Un error habitual es fijarse solo en si el dispositivo domótico admite cierta potencia máxima, olvidando que la sección del cable existente y la protección del circuito en el cuadro eléctrico ya estaban dimensionadas para un uso concreto. Añadir cargas nuevas a un circuito, como un cargador de vehículo eléctrico compartiendo línea con otros enchufes, sin revisar sección de cable y magnetotérmico correspondiente, puede generar calentamientos peligrosos aunque cada dispositivo individual funcione bien por separado. Cualquier carga nueva de potencia relevante, por encima de los 2000-2500 vatios aproximadamente, debería llevar circuito e interruptor magnetotérmico propios, no compartir uno existente.

Diferencial y toma de tierra: no negociables

Todo circuito de una vivienda debe estar protegido por un interruptor diferencial que corte la corriente ante una fuga, y todos los puntos con potencial contacto eléctrico deben disponer de toma de tierra correctamente conectada. Estos dos elementos no tienen relación directa con la domótica, pero cualquier trabajo eléctrico que se haga para instalar dispositivos conectados es también la ocasión perfecta para comprobar que ambos siguen en buen estado, especialmente en viviendas con más de veinte años de antigüedad donde las protecciones pueden haber quedado obsoletas frente a la normativa actual.
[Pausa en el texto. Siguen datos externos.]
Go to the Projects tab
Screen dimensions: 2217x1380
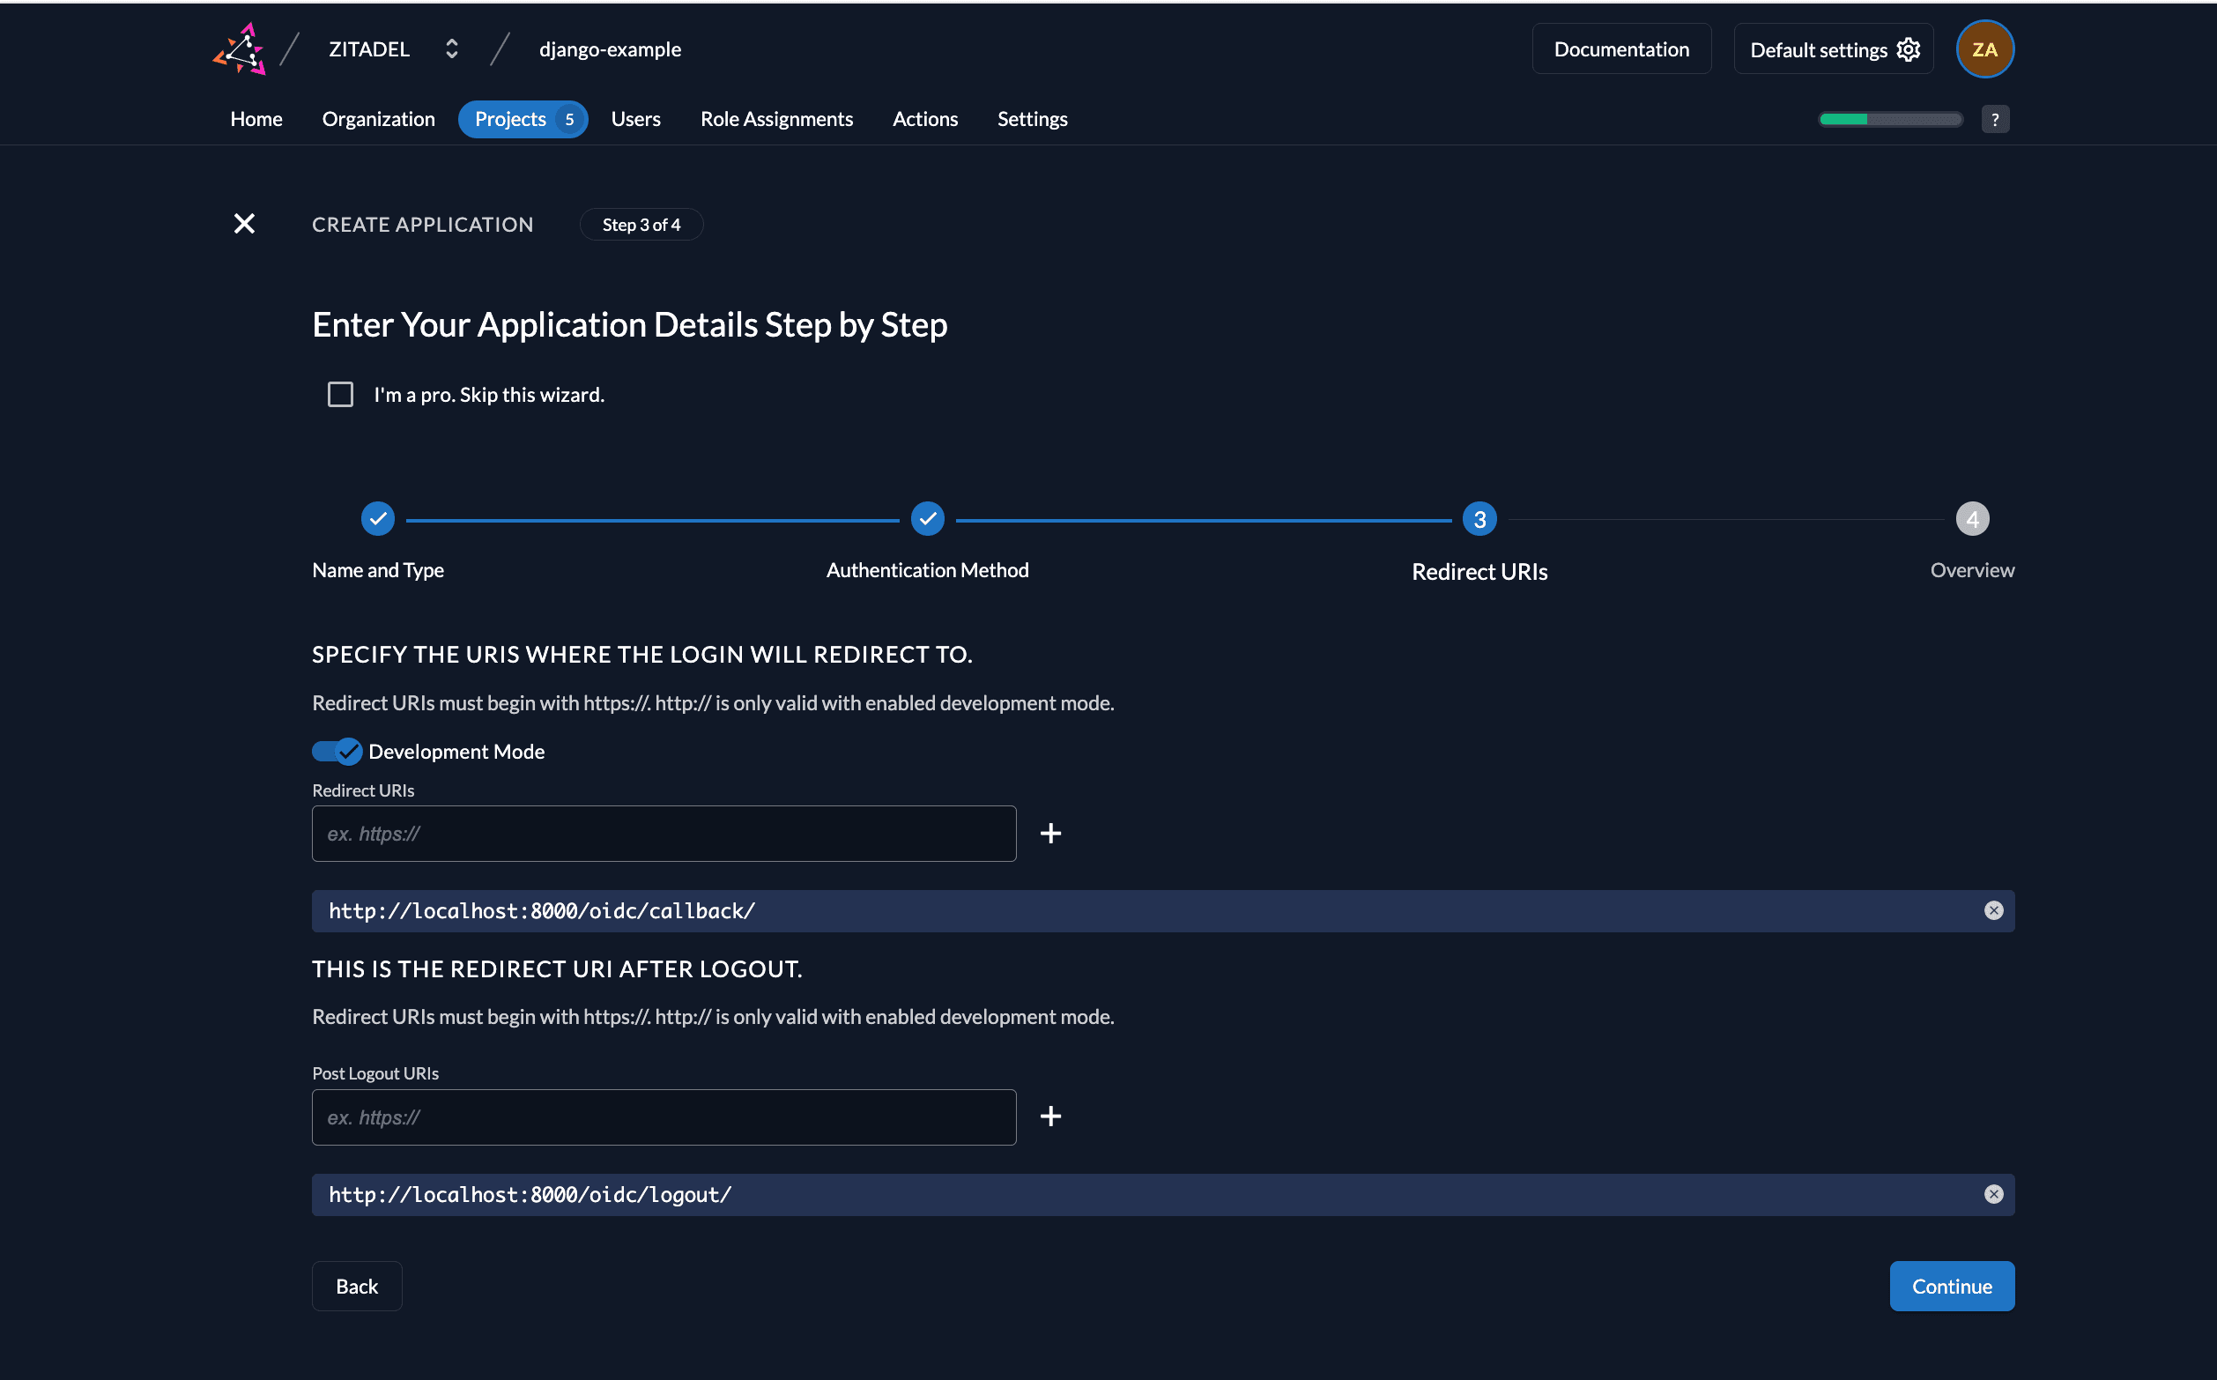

Qué puede tocar razonablemente un aficionado

  • Sustituir un interruptor o enchufe existente por su equivalente inteligente, siempre con la corriente cortada desde el cuadro, no solo desde el propio interruptor.
  • Instalar enchufes inteligentes enchufables, que no requieren ninguna manipulación de la instalación fija.
  • Cambiar bombillas convencionales por conectadas, sin tocar el cableado del punto de luz.
  • Instalar sensores con batería que se pegan o atornillan sin conexión eléctrica.
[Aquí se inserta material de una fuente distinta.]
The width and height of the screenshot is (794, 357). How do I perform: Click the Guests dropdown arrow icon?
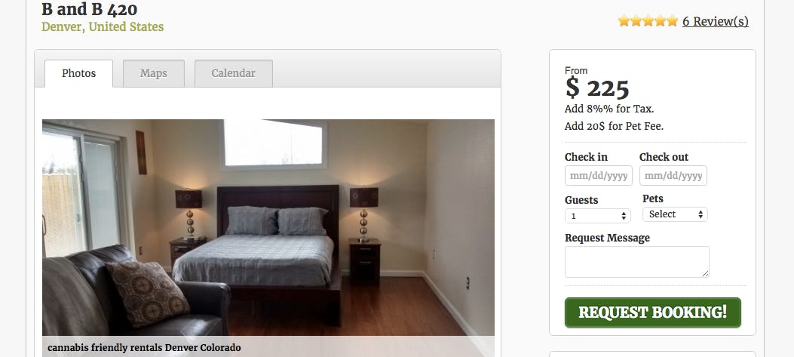[624, 216]
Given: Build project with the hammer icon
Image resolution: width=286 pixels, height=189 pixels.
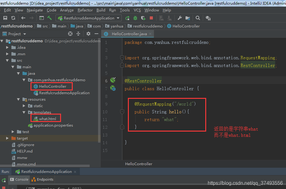Looking at the screenshot, I should pos(49,18).
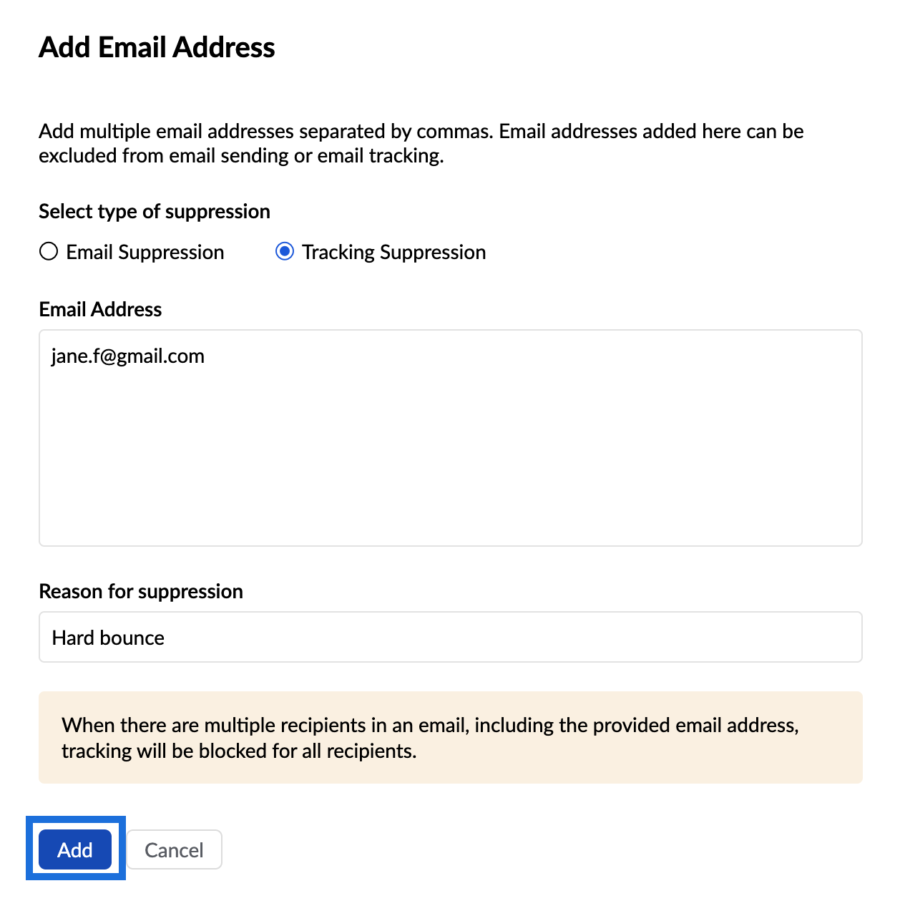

Qué conviene dejar a un electricista con licencia

  • Llevar cable neutro nuevo hasta una caja que no lo tiene.
  • Añadir circuitos nuevos para cargas de potencia relevante, como carga de vehículo eléctrico o termo eléctrico grande.
  • Cualquier modificación del cuadro eléctrico, incluida la sustitución de magnetotérmicos o diferenciales.
  • Instalaciones donde exista duda razonable sobre el estado de la toma de tierra o del propio cuadro.

La frontera no siempre es obvia a simple vista, y en caso de duda conviene pedir presupuesto a un electricista antes que arriesgar una instalación que después hay que deshacer. El coste de esa consulta es siempre menor que el de un problema eléctrico real.
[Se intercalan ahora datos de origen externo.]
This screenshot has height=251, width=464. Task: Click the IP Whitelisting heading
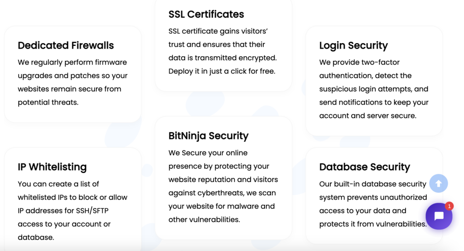point(52,167)

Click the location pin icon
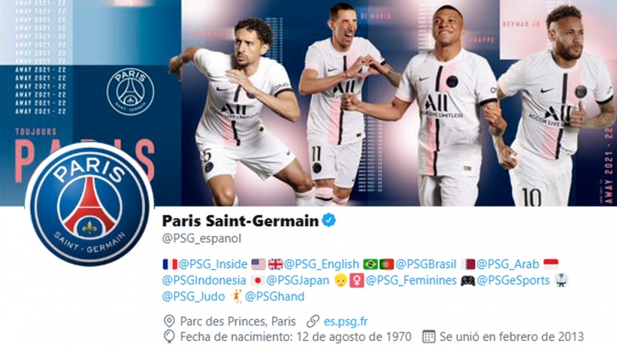click(169, 322)
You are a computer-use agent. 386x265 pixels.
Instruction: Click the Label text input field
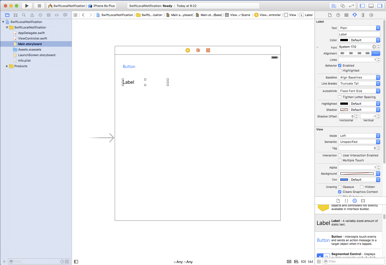coord(359,34)
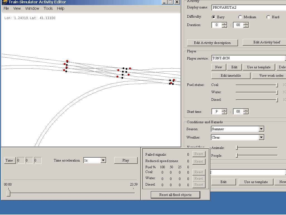Select Easy difficulty radio button

coord(214,17)
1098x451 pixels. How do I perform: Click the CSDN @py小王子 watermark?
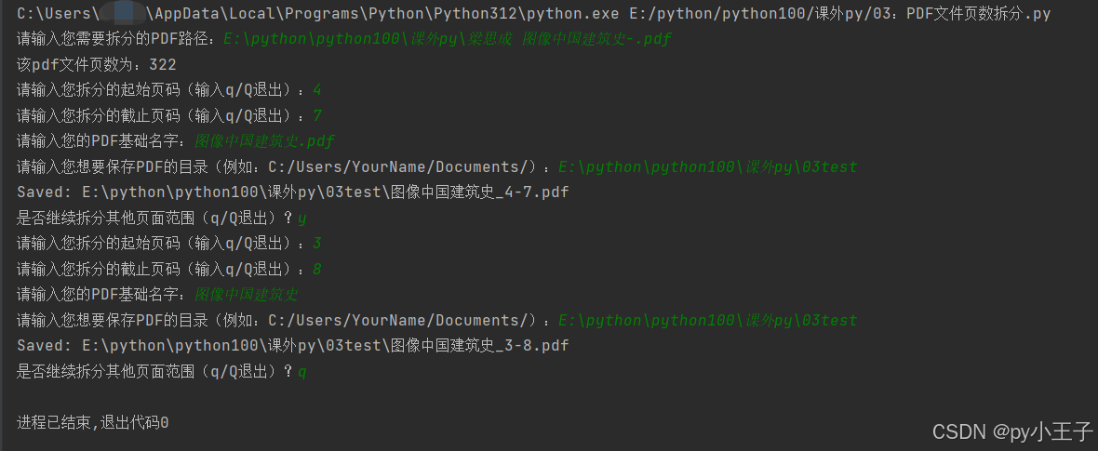pos(1011,431)
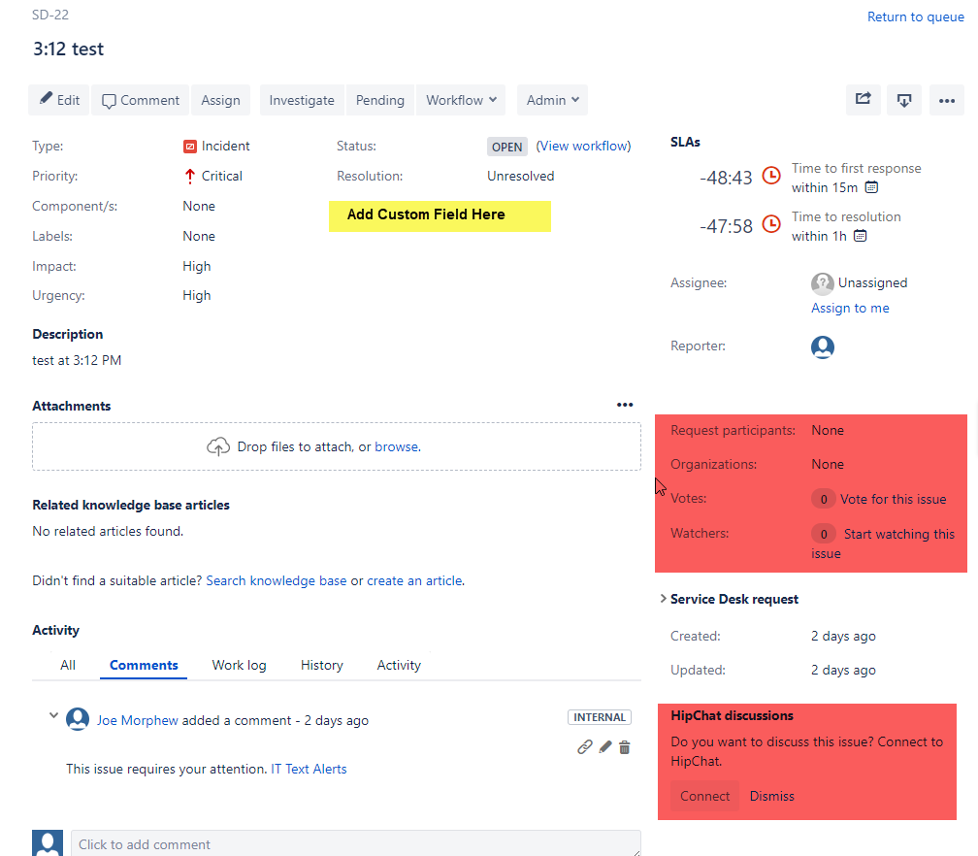Switch to the History tab
Screen dimensions: 978x856
tap(321, 665)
Documentar lo que se ha tocado

Cada vez que se interviene sobre la instalación eléctrica existente, aunque sea algo tan sencillo como sustituir un interruptor, merece la pena anotar qué se ha hecho y cuándo, especialmente si ha implicado abrir una caja o comprobar cableado. Esta información, junto al resto del inventario de la instalación domótica, ahorra mucho tiempo a quien tenga que intervenir después, sea un electricista, un futuro propietario o el propio instalador dentro de unos años, tal como se explica en la guía sobre cómo documentar la instalación.

Señales de que la instalación necesita revisión profesional

Ciertos síntomas no deberían achacarse nunca a un dispositivo domótico defectuoso sin descartar primero un problema eléctrico de fondo: un magnetotérmico que salta de forma repetida al activar cierto interruptor inteligente, un enchufe que se calienta perceptiblemente al tacto, zumbidos audibles en el cuadro eléctrico, o luces que parpadean levemente al activarse electrodomésticos de cierta potencia en el mismo circuito. Ninguno de estos síntomas se soluciona cambiando de marca de dispositivo domótico; todos apuntan a una revisión de la instalación eléctrica de base, y conviene tratarlos como prioritarios antes de seguir añadiendo dispositivos nuevos al mismo circuito.

Un electricista con licencia, además de resolver el síntoma puntual, puede confirmar que el cuadro general tiene margen suficiente para el conjunto de dispositivos domóticos previstos a medio plazo, evitando así múltiples visitas parciales a medida que se va ampliando el sistema año tras año.